Se refugió en casa de su pareja, con quien sostenía una relación de varios años y conocía su estado de salud, pero ese hombre, la única persona que no la juzgó, murió tiempo después. Sola de nuevo, nada la retenía en San Salvador. La única alternativa era escapar, otra vez, como cuando era pequeña, y México era la mejor opción.
Reyna nació en un pueblo rural en Santa Clara, en el departamento San Vicente, y a los 11 años huyó de la miseria. Se fue a trabajar a San Salvador, pues aspirar a estudiar la secundaria no era una opción cuando en casa apenas se servía un plato de comida al día. En plena crisis política y social de los setenta en su país, decidió apoyar a sus padres. Una tía la contrató: ahora su rutina diaria consistía en cocinar, lavar y planchar ropa.

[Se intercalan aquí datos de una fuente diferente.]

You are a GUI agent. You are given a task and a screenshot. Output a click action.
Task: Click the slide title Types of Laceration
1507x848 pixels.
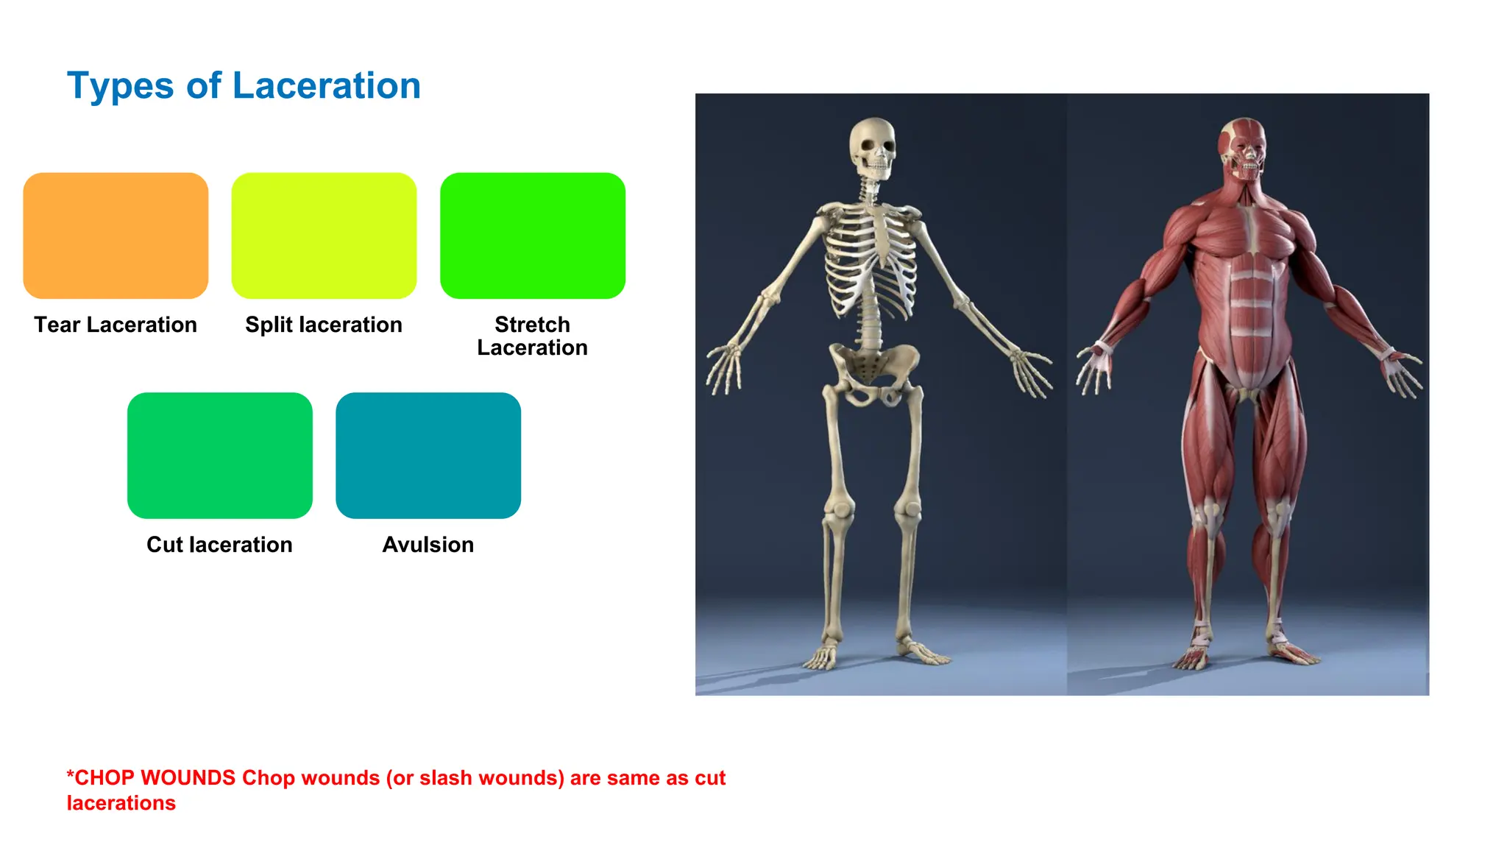click(244, 86)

Y eso mismo hizo durante cuatro años, hasta los 15, cuando se fue a vivir con su primera pareja, en 1978. Faltaban dos años para que se desatara la guerra civil en El Salvador. El compañero de Reyna fue asesinado el mismo día de marzo de 1980 en el que mataron al arzobispo Óscar Arnulfo Romero, cuyo homicidio recrudeció el conflicto.
Viuda a los 18 años, con dos hijos a los cuales alimentar, Reyna buscó trabajo de lo que fuera y contrataba a alguien para que cuidara a los niños. Se relacionó sentimentalmente con otros hombres, pero ellos corrieron la misma suerte: la guerra los mató.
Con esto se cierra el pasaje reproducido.